You, on the other hand, might have some wound associated with honesty and react to dishonesty in a disproportionate way.
External influences can involve, in this case, the social conditioning one receives about smoking as well as the effect smoking has on a person, as they relate to personal dynamics. Most smokers today have developed beliefs that smoking is evil; that it both kills smokers and those around them, that it is highly addictive, and that one needs to hide it from society. Long before your relation with this person, she had already been conditioned to hide her smoking, to lie about it, since it is allegedly a sin against humanity and the environment and those who smoke must have something wrong with them and should be separated from society.
Smoking is also pleasurable, has several health benefits, enhances intellectual abilities and contains chemicals that can be highly addictive. All of these attributes provide incredibly potent reinforcements to continue smoking.
So there are powerful forces at play upon the smoker, both to make them want to quit and to want to smoke. An even greater schism can form when we connect these forces to personal dynamics, including, for example, one's fear of rejection on one hand and one's desire to nurture (or gratify) one's self on the other hand.
The relationship dynamics combine both individual's personal dynamics as well as the effects of external influences as they relate to the respective individual's personal dynamics.
Although you both have had access to the same social conditioning, the effect will be different due to several factors, including the fact that one of you have received the conditioning as a smoker and have had the threat of societal rejection looming over their head and the other has rarely been afforded the opportunity to empathize with the former's experience as a smoker.
One often needs to trust in order to be honest. A smoker learns early on that they cannot trust society to treat them fairly and to not reject them, and therefore, cannot easily separate a partner's distaste for smoking from society's distaste. The fears of society's judgment and rejection is easily transferred onto the relationship.

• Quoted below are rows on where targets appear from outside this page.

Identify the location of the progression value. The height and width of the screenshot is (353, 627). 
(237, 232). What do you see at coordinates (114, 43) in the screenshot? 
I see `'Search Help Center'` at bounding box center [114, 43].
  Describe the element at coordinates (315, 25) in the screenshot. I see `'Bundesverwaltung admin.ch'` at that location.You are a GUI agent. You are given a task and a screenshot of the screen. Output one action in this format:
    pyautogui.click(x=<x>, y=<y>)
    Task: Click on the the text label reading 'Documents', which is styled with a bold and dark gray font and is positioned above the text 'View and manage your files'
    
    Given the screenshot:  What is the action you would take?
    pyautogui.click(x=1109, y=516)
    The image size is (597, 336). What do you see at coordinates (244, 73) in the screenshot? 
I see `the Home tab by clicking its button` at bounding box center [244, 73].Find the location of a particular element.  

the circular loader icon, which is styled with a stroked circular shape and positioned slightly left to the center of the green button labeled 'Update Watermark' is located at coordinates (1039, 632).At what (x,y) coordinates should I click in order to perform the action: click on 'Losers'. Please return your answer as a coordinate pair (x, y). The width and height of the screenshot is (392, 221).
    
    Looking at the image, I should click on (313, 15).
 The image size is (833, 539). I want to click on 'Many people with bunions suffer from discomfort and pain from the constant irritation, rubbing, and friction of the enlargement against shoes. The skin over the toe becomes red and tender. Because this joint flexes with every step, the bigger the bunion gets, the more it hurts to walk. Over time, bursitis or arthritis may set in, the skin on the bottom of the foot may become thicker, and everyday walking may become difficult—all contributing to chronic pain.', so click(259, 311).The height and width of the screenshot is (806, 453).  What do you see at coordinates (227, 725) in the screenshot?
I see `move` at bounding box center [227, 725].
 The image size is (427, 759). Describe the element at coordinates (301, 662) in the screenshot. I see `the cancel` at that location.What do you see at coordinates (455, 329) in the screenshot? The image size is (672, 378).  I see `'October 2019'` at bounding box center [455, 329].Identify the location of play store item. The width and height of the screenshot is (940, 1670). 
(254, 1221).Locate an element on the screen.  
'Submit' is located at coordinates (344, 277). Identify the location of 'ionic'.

So, from a microcosmic view, as a singular event, this issue of honesty is complex and should initially be viewed in light of several considerations, including the aforementioned.
However, from the macrocosmic view, if there are other instances of dishonest behaviour, you would also need to take them into consideration after initially viewing them on their own merits and assigning them certain values.
As I mentioned in an earlier comment, there are several forms of dishonesty, some of which are both understandable and forgivable and some which are so dangerous to a relationship that they should provide a giant red flag, accompanied by a trumpet blowing the signal to retreat.
For example, you are choosing to be dishonest, through omission, by not telling your partner your current thoughts and feelings during this difficult time in hers and her family's lives. Yet this form of dishonesty doesn't seem to register with you as dishonesty and, if it did, probably wouldn't be assigned the same value as your partner's choice to hide her smoking from you.
Although it seems to me that you are overreacting to her trying to hide her failure to quite from you, if there are patterns of dishonest behaviour, or other childish ways she handles being confronted with her behaviour, then these need to be taken into consideration and your reaction would be more understandable.
Just make sure you are reacting to the right thing and the other person knows what you are reacting to.
From a personal development perspective, perhaps there's something for you to learn about yourself from your reactions. You seem to be hanging onto the honesty aspect, as if she had hurt you with her dishonesty. It might be beneficial for you to work backward through your life to your early childhood and review times when people had been dishonest with you and how you felt.
Perhaps the concept of honesty got hammered into you in a very specific and painful way when you were young and, although you are reacting to your partner's perceived dishonesty, you are actually replaying a scenario from your childhood and the pain you feel from your partner's behaviour merely echoes an earlier wound.
I apologize for the length if this post but I thought it could be beneficial to break things down the way I did and I could find a briefer way of doing it.